No wonder I want to tell my girls – excuse me, young women – to get the hell out of here. That’s depressing, because for all the reasons I’ve stayed in Phoenix, my own mother tops the list. I cannot imagine living in a different city, though we are separated by a comfortable 20-minute drive. I was determined to stay here to raise my daughters near her. My mom has been an incredible role model for me, and I hope I’ve been one for my kids. But with apologies to libertarians, that’s not enough. We need leaders.

While I’m at it, let me say that simply possessing ovaries is not enough. Arizona has a rich and, frankly, scary history of female leaders. The state has long had more women in public office than just about anywhere else, and current times are no exception. Sadly, it’s probably in large part because the men aren’t interested. The salaries are low, the jobs thankless, the legislative districts gerrymandered despite decades of reforms.

As a result, our elected officials – of both genders and parties – are shrill, conniving, ineffective or all three. You can see the results in our dirty air, and when yet another pedestrian is killed on our poorly designed streets.

I don’t have to worry anymore about getting pregnant and having my choices stolen. I’m done trying to get the public education system to serve my kids. It’s getting hotter, but that probably won’t affect me in what’s left of my lifetime. None of that’s true for my daughters and, short of moving away, the only advice I can give them is, “Vote.” Both are excited to exercise that right, and I won’t be the one to tell them it’s simply not enough, not in this state.

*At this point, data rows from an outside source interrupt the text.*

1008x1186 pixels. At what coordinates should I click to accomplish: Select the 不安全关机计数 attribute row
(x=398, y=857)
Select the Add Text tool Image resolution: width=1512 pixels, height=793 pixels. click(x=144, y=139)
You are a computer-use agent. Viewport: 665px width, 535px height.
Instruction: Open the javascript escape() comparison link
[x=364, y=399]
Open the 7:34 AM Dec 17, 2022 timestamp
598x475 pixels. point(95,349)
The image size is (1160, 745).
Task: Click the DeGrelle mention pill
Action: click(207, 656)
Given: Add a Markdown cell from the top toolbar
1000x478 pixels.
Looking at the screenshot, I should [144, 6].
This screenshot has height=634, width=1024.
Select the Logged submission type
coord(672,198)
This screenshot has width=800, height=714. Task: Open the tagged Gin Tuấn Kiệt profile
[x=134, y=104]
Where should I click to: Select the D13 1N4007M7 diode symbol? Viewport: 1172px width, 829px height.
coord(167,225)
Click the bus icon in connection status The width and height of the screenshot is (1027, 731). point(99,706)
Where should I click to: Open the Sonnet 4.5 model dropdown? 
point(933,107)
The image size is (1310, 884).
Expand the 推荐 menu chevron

Back at Gallo Blanco, the conversation turned to Patti Smith and pozole. But I was stuck. I couldn’t stop thinking about why I couldn’t come up with a place I’d rather live. Maybe the lesson of the last two years is that you can’t hide from the world’s problems – viruses, including the non-medical kind, know no boundaries.

Or maybe Arizona really is the worst. Selfishly, I hope my daughters stick around and try to change that. I won’t blame them if they don’t.